Barbara Merrit tugged at her dog’s leash.

“Com’on Slow-Poke,” she said. She wasn’t usually this impatient for although it was a warm evening and she looked forward to these nightly walks with her dog the smoke from nearby foest fires was starting to get uncomfortably dense. Since the Covid crisis hit, the Urban Horticulture Center grounds were generally empty and it was, for Seattle at least, a relatively quiet area. She was thinking about the over-all thrust of her book about Mary, Sean and Jo. She knew that she had harbored a resentment against them for a variety of reasons: they were successful, Sean and Mary had a daughter, they had a nanny, and, most importantly, they were a real family of sorts. A family was a thing that, since her brother died, she didn’t have.

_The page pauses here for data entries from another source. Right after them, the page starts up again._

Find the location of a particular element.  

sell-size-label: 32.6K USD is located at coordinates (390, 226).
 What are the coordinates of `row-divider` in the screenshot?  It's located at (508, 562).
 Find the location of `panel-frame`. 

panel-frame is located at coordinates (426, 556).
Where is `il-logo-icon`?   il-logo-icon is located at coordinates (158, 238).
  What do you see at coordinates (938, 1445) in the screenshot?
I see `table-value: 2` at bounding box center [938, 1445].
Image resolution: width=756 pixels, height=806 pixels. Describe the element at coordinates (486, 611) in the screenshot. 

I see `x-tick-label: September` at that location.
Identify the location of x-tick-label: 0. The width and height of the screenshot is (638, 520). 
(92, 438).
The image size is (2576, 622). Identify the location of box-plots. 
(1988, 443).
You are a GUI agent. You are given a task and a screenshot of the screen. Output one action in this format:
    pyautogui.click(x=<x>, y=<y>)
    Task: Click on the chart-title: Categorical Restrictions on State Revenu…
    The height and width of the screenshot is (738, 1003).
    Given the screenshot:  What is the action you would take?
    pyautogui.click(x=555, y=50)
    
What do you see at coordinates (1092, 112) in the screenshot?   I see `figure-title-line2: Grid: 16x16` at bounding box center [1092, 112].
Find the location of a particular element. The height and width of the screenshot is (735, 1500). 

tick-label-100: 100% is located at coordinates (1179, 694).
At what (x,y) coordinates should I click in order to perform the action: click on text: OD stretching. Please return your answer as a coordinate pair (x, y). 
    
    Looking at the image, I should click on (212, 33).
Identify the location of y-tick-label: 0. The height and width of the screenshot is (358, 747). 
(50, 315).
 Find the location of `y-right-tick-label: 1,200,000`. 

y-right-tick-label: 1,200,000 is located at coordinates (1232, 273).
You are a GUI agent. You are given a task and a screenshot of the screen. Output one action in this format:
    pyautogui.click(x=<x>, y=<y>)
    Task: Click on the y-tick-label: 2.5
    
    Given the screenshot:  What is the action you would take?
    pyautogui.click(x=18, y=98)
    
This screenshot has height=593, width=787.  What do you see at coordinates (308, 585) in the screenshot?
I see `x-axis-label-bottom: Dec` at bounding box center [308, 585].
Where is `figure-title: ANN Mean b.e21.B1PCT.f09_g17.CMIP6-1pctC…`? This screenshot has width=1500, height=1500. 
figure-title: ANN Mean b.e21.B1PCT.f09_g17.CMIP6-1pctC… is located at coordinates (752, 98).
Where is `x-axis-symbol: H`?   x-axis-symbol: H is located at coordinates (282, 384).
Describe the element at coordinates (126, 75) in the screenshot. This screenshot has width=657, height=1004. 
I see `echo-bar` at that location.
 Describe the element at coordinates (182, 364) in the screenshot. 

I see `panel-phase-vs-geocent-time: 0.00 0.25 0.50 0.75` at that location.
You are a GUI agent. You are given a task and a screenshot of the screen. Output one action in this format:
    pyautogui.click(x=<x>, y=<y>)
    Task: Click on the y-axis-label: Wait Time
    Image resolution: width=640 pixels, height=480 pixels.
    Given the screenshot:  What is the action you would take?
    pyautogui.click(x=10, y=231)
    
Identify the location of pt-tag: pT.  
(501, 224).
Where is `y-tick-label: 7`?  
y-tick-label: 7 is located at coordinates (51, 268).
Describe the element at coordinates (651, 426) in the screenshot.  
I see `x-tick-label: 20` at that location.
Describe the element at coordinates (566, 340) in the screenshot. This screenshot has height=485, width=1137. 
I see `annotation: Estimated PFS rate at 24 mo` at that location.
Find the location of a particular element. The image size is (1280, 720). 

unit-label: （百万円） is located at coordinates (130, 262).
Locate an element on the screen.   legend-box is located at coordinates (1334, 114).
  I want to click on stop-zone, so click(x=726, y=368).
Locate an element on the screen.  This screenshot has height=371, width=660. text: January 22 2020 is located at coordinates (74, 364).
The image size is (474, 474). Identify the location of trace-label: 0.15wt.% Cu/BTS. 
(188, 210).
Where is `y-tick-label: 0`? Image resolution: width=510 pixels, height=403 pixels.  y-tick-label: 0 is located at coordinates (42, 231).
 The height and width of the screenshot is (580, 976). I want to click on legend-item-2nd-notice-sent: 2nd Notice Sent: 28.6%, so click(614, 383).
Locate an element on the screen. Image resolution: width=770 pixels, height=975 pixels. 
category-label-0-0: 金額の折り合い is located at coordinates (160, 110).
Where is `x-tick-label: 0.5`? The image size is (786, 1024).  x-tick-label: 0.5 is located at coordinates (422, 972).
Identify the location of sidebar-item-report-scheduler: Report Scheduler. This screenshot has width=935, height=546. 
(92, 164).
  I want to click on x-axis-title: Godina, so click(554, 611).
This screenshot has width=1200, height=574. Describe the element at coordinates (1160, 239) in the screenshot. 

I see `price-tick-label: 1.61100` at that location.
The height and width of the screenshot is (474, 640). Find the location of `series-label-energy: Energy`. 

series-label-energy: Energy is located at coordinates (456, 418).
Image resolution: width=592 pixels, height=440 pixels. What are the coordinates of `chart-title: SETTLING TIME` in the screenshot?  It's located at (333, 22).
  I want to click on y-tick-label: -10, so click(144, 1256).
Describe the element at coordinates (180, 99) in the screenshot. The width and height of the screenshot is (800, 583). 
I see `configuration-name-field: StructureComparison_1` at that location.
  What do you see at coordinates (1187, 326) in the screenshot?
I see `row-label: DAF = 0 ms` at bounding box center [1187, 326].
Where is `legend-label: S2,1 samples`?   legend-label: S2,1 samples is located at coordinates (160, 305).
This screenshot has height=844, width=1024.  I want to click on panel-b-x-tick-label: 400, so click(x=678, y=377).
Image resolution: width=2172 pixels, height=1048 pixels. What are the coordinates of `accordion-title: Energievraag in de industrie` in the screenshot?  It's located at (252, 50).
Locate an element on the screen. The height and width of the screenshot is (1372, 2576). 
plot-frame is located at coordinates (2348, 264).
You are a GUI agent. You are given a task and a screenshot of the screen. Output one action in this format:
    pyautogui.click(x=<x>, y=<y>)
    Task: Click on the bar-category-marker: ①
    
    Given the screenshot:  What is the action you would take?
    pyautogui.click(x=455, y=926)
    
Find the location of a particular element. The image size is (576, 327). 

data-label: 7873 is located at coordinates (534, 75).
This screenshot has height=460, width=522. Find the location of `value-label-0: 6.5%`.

And what did she have? A deaf old dog, a weird old man who wanted to fuck her, and a book that nobody wanted to read. Her agent had returned her sample chapters and outline, with a note saying that ‘The material in this book is not of sufficient interest to warrant further promotion.’ “Maybe they’re right,” she thought. Suddenly, the dog’s leash went slack. She turned around and saw her dog lying still on the ground. A man, holding a strange gun-like device, was standing over Slow-Poke.

Barbara screamed.

The man put the weapon in a pocket in his cargo pants and began calmly began walking toward her, holding what appeared to be an asthma inhaler in his other hand. Barbara turned to run, but he had already grabbed her shoulder and began pulling her toward him. As he lifted the inhaler to her mouth, a shot rang out and the left side of the man’s head exploded as he collapsed.

“Are you OK?”

Another man, this one wearing a badge on a lanyard that hung from his neck, stepped out of the smoky shadows of a nearby hedge. He pulled out his phone and barked some orders into it.

“Special Agent Marchal, FBI,” he continued, “Sorry about your dog, I was too late to save him.”

“What happened?” asked a visibly shaken Barbara, “Who is that man? And why did he kill my dog?”

A half-dozen men dressed in black converged on the scene.

”I think you had better come with me,” said Marchal, “We’ll discuss this downtown. One of my men will take care of your dog.”